Il torrente, poi, ha la fortuna di essere trascurato dall’uomo, e se c’è stata abbastanza recentemente una piena che ha portato via la spazzatura, con un po’ di fantasia sembra di trovarsi in un altro mondo. Non dico che si vedano saltare le trote, ma c’è pace e si possono trovare angoli di antica bellezza, come quel vecchio mulino abbandonato in cui l’acqua salta ancora tra le pale arrugginite.
Incuriosito, mi ero informato dall’anziano parroco della chiesa vicino, che mi aveva raccontato che una volta lì si macinava veramente il grano, prima che l’evoluzione dei mercati e le nuove norme igieniche ne imponessero la chiusura.
Anche se non serviva più a niente, restava lì, pietra su pietra, a testimoniare il tempo che passa.
Sotto il mulino, sulla destra, una stradina superava il torrente su un ponticello e portava ad una piazzetta con tanto di lavatoio – questo ormai secco – sotto alcuni alberi di acacia che davano fresco estate e inverno. Lì mi capitava spesso di fermarmi a sedere su una panca di pietra addossata al muro, e se il tempo era piacevole passavo qualche mezzora a leggere uno dei libri che mi porto sempre dietro nella tasca del giubbotto. Questa è sempre stata una mia abitudine, di non rimanere mai senza un libro vicino, perché per me è l’unico modo di non restare mai solo. Mai solo per davvero, intendo.

Fu con un certo stupore che vidi il mio posto occupato da un uomo che stava dipingendo.
Dopo un attimo di incertezza mi avvicinai. Non avevo alcuna priorità su quel posto, ma mi sembrava che in qualche modo lui avesse invaso un angolo del mio mondo, quindi mi sentivo autorizzato a curiosare. L’uomo poteva avere la mia età – la mia mezz’età.
Indossavava jeans e una maglietta a maniche lunghe, e sopra portava una specie di cappa bianca, immaginavo per non sporcarsi con i colori. Di fronte a lui aveva una tela posta su di un cavalletto, che studiava con attenzione.
Poiché non riuscivo ad intravedere nulla sul bianco, mi avvicinai di più, pensando che forse stava cominciando da un angolo che avevo in parte coperto, così finii per schiacciare con il piede un ramoscello.
Il crack!, seppure molto contenuto, risuonò forte nel silenzio, facendo trasalire il pittore.
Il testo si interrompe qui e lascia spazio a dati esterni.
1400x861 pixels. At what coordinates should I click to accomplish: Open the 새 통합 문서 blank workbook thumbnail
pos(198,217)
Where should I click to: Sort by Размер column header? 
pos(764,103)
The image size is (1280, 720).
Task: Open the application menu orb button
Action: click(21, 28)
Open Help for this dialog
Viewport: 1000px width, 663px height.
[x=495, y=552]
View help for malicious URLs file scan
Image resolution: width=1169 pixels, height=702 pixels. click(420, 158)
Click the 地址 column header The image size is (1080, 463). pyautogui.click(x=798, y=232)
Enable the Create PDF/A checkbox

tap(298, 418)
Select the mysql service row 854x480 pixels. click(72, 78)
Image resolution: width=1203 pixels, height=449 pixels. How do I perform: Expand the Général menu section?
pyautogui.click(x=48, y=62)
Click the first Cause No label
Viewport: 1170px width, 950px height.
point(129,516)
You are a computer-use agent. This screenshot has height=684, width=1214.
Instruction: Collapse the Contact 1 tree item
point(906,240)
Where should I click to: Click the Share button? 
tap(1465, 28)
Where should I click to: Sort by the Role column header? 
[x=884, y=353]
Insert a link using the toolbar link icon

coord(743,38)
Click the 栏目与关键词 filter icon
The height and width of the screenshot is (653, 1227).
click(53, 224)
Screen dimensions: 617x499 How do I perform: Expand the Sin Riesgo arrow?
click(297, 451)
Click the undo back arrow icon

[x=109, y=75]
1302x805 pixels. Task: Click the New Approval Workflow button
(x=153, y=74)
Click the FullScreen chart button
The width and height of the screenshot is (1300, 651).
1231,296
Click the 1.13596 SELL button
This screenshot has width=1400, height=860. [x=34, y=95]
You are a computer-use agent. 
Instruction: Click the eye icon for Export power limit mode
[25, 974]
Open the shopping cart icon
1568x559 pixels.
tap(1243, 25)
«Buongiorno…» dissi, imbarazzato.
Lui mi squadrò dal basso in alto.
«Buongiorno» rispose.
«Mi scusi se l’ho disturbato», dissi, «ma ho l’abitudine di venire spesso in questo posto ed è la prima volta che la vedo».
«È la prima volta che vengo qui» precisò lui.
Non era un invito a continuare la conversazione, così rimasi in silenzio e andai dall’altro lato della piazzetta, fingendo di contemplare il mulino.
Dopo qualche minuto mi risolsi di tornare sui miei passi e lasciare all’intruso quel mio piccolo angolo di paradiso, ma passandogli dietro non resistetti.
«Veramente splendido questo mulino da ritrarre, vero?» azzardai.
Lui si voltò verso di me, il pennello in mano.
«Io non sto ritraendo il mulino» disse.
C’era davanti, a meno di dieci metri di distanza.
«Ah sì? E cosa intende dipingere?».
«È una cosa personale».
Mi ritrassi.
«Mi perdoni» dissi, facendo atto di andarmene.
«No, non c’è nessun segreto» mi fermò lui «sto semplicemente facendo un ritratto della donna che amo».
«Ah!» esclamai.
Il pittore scosse la testa.
«Cosa c’è di strano?».
«Niente» dissi «è solo che non vedo niente…».
«Certo! È il mio amore, mica il suo!».
Confesso che rimasi interdetto e cominciai a dubitare della sanità mentale di quell’uomo.
«Se non è il mio amore io non posso vederlo…» feci timidamente.
«È ovvio, così come è ovvio che io non potrei vedere il suo». Si fermò, guardandomi «Ammesso che lei un amore ce l’abbia».
Non risposi alla sua illazione, forse perché mi bruciava dentro.
«Però non riesco a capire!» protestai invece.
Lui posò il pennello e si accinse a spiegarmi con pazienza.
«Lei che cosa fa?».
«Io? Sono un impiegato».
«Non le ho chiesto cosa fa di lavoro, ma cosa le piace fare veramente. Dipinge? Fotografa? Scrive? Pensa?».
«Ecco… a me veramente piace scrivere…».
«Bene. Allora pensi di voler scrivere qualcosa alla persona che ama. O su di lei. Che ne so, una poesia, un racconto in cui le dichiara il suo amore…».
«Sì, sì. Cosa c’entra?».
«Ecco. Quando lei si accinge a scrivere ha già in mente la poesia o il racconto, no?».
Ci pensai un attimo.
«Certo che sì. Magari non in tutti i particolari, ma…».
«Bene. Per me è lo stesso».
Non aggiunse altro. Riprese il pennello e si voltò verso la tela.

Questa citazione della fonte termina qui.